── Quoted passage

# Customizing your workflow
In the previous tutorial we saw how to load the data you create in a simulation. Here we'll go into some more detail about how to customize your simulations. 

Let's start with imports:

In [1]:
%load_ext autoreload
%autoreload 2

In [25]:
import json
import os

## Overview

The file `examples/run.sh` calls `barriers/utils/workflow.py`, which runs a set of calculations in series (relaxed scan, conformer generation, etc.). The script loads simulation details from the file `job_info.json`. Let's take a look at that file:

In [23]:
path = "../examples/job_info.json"
with open(path, 'r') as f:
    info = json.load(f)
    
display(info)

{'weightpath': '../models/singlet/0',
 'triplet_weightpath': '../models/triplet/0',
 'smiles_list': ['CCN(CC)c1ccc(/N=N\\c2ccc(NC(=O)C[N+](CC)(CC)CC)cc2)cc1',
  'CCN(c1ccccc1)c1cc(C(=O)NOC)ccc1/N=N/c1ccc(C(=O)NOC)cc1N(CC)c1ccccc1'],
 'device': 2,
 'rdkit_confgen': {},
 'relaxed_scan': {},
 'confgen': {'num_parallel': 10, 'num_in_chunk': 100},
 'evf': {'num_parallel': 1},
 'hessian': {'num_parallel': 2},
 'irc': {'num_parallel': 1},
 'triplet_crossing': {'num_parallel': 1}}

Here's what each key means:

- `weightpath`: The directory in which the singlet model is saved. The model should be saved with the name `best_model` in the directory `weightpath`
- `triplet_weightpath`: Same as `weightpath`, but for the triplet model
- `smiles_list`: List of SMILES strings for the molecules you want to analyze
- `device`: Where to run calculations. Either an integer for the GPU you want to use or `cpu` if you don't have a GPU.
- `rdkit_confgen`: Any custom details for the RDKit conformer generation stage
- `relaxed_scan`: Any custom details for the relaxed scan generation stage
- `confgen`: Any custom details for the conformer generation stage
- `evf`: Any custom details for the eigenvector following generation stage
- `hessian`: Any custom details for the Hesssian calculation on the cis and strans geometries
- `irc`: Any custom details for the intrinsic reaction coordinate stage


### Parallelization

In this example, we've set `num_parallel` for many of the stages. This tells you how many jobs you want to run in parallel at a time (e.g. for 2 molecules and 4 mechanisms, you'll have 8 TSs and 4 endpoints, for a total of 12 conformer generation jobs, so you may want to run all of those in parallel). 

#### Details of parallelization
The simplest way to parallelize jobs is to run $N$ separate job scripts, one for each job, and have them all use the same GPU. However, we found that the more jobs you run this way, the slower each job becomes. In fact, past $N\approx 3$, the ratio $(\text{number of jobs}) \ / \ (\text{total time})$ stops increasing.

────
── Dataset records

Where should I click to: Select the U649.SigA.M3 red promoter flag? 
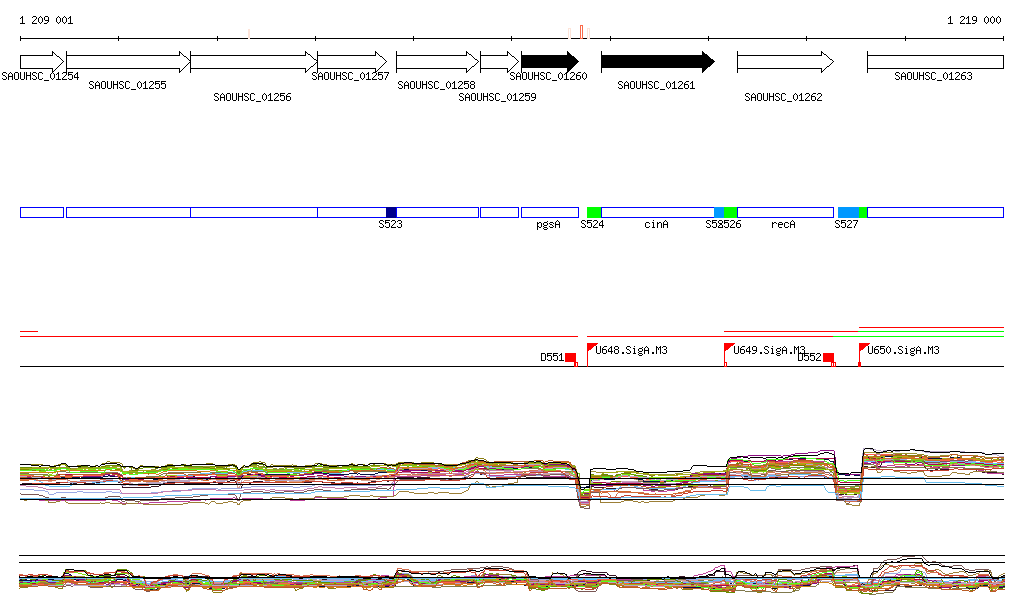[x=729, y=349]
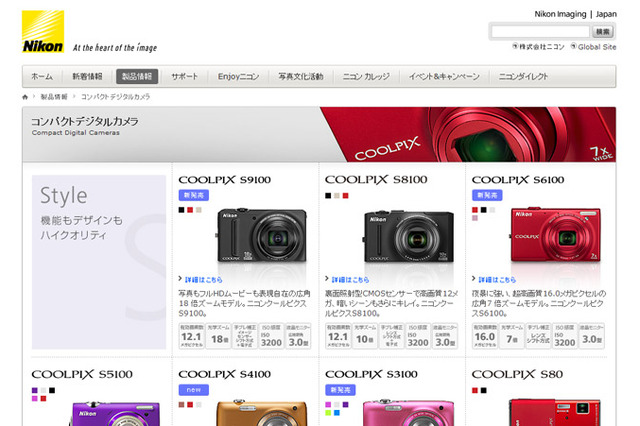Screen dimensions: 640x426
Task: Select the red color swatch for COOLPIX S9100
Action: tap(190, 210)
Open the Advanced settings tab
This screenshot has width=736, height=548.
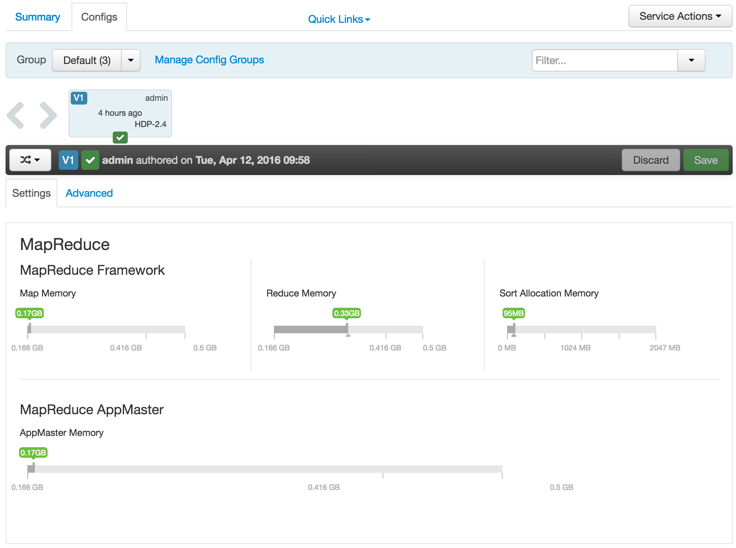(x=89, y=193)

────

Prompt A: For the workflow tutorial, decide whether each statement agrees with it, answering yes or no and quoting the deciding words: (i) the script reads simulation details from `job_info.json`; (ii) `device` must always be an integer; (iii) running more jobs on the same GPU makes each job faster.
Prompt B: Resume the workflow tutorial after its last sentence.
The records come from a different source than the workflow tutorial.

Exercise output A:
(i) Yes: "The script loads simulation details from the file `job_info.json`."
(ii) No: "Either an integer for the GPU you want to use or `cpu` if you don't have a GPU."
(iii) No: "the more jobs you run this way, the slower each job becomes."

Exercise output B:
This can be fixed by running one script only, then putting the geometries from all the calculations into one batch, and evaluating the model on that batch. We implemented this batching approach for conformer generation since it was by far the slowest stage in our workflow. For that reason, you can get very good speedups up until `num_parallel` $\approx 50$ in conformer generation. Since the other methods use separate job scripts for parallelization, we recommend setting `num_parallel`$=4$ for those jobs.

Lastly, note that conformer generation has a second parallelization key, called `num_in_chunk`. Batched conformer generation runs metadynamics and optimizations for each species until its lowest-energy conformer stops decreasing in energy. It then replaces this species with another species that's waiting in the queue. Once all species are done, it performs a final tight optimization on each. `num_in_chunk` is the number of species in the queue. For example, if you had 300 species and `num_in_chunk`$=100$, you'd completely finish the first 100 species before moving starting the next 200.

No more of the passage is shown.